Левин в ответ лишь глаза закатил и задрал их к белоснежному потолку отделения интенсивной терапии, всем своим видом показывая, что этот разговор уже порядком наскучил и в голове только и мыслей о том, как бы эту никчёмную беседу прекратить. Его давешнее возбуждение совершенно сошло на нет, и то ли причиной тому стала усталость от сложившейся ситуации, то ли осознание, что с человеком, подобным Наволоцкому (а именно с таким дерзким и грубым пронырой), никаких сносных разговоров и быть не может. Левин вздохнул.
— Открыто заявляю, что мне всё равно, — начал он, — ведь с тобою знакомства не желал, и оно мне и вовсе ни к чему. Просто мысль свою давеча выразил, тем и потешился. Мне, может быть, и того не следовало делать, ибо оно всё вышло на эмоциях и без особой нужды. А что до Лазинского (ты уж не косись в мою сторону, что говорю о тебе в третьем лице), то он человек своенравный, вспыльчивый, быстро на эмоции выходит, но и отходит от них так же быстро... Меня, может быть, и поддержать уже некому... Один он у меня и остался в приятелях. Мне как позвонили, так я думал, что, чего доброго, помру от известий... Вспомнилось, не далее как с утра, Саша-то вся на взводе бродила по комнате и всё места себе не находила, будто бы тягучие мысли ей покоя не давали. «Уйду и скоро ворочусь, ибо поставить точку во всём требуется», — заявила, оделась и пошла за дверь. Подумал, что уж дело кончено и рогов с головы не оторвать до конца дней. Ведь кто же её знает! У неё же всё по-хитрому: похихикает, анекдот какой-нибудь жизненный выдаст, и всё на эмоциях, всё живо так... Да только всё то, минуя дело, и к реальности не имеет отношения! Сокровенное внутри души сбережёт, и слова не вытащишь правды! Простая, но со своим умом, однако же!
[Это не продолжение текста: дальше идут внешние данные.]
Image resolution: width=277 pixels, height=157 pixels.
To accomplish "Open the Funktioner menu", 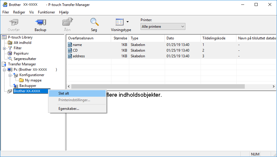I will [x=46, y=12].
— Юленька тоже говорила, что Саша без конца хитрит, — Лазинский усмехнулся. — Они же там подружки не разлей вода. Ну, это на самом деле уже давно так и всем известно! Я знаю (а то случилось ещё до нашего с ней замужества), что она всё подшучивала над Александрой-то и склоняла к определённым вещам, ну, то есть в рамках разумного, конечно. Взбалмошная девица, ничего не сделаешь... Слухи, правда, ходили разные, и тому не было подтверждений, одно разглагольствование...
— Юлия Михайловна из образованных, так что сама себе на уме, — отвечал Левин, облокотившись на стену, и как-то уж очень задумчиво бросил взгляд в сторону запертых дверей отделения, — и то, я замечу, бывает часто с такими людьми. Она же всё больше хитростью выманивает или даже направляет некоторых. Ум! Не то что мы, выпивохи без своего места и какого-то предназначения...
Завязался спор. Пока спорили, кажется, совершенно забыли о Наволоцком.
Заслышав разговор двух приятелей, Григорий Александрович тут же выпрямился и, заведя руки за спину, выдал:
— Юлия Михайловна? До замужества Тишина? Которая целомудрие в жизни проповедует, сидя в жёлтой келье? Ха-ха!
В ответ на эту скабрёзность Лазинский побагровел, грудь начала у него вздыматься, и он бычьими глазёнками вперился в Наволоцкого.
— Моя жена! — заревел гость и сделал в шаг в сторону незваного хама, но был остановлен рукою Левина. Ещё немного попыхтев, будто бы разъярённый медведь, Лазинский успокоился и отошёл в сторону, что-то бормоча себе под нос.
Левин осуждающе поглядел на Наволоцкого и, кажется, задумал пристыдить проказника за прошлую шалость, но отчего-то сдержался: лицом несколько смягчился и продолжил глядеть, но уже как-то сердечно, можно даже сказать, что по-родительски.
— Слово услышал в твоей речи; ты о «замашках» мне заявлял. Видно, думаешь, что я холоден, будто бы лёд, и всё произошедшее как бы мимо меня просвистело; своенравен, да и похабник знатный. Так-то оно, может, и верно отчасти (совсем малой частью лежит!), но всё-таки от истинности весьма далеко. И у меня чувства имеются; пускай бы ты выставил мне наоборот. Любовь у меня к Александре, и этого никак не сотрёшь. Ну, хочешь, Господом поклянусь!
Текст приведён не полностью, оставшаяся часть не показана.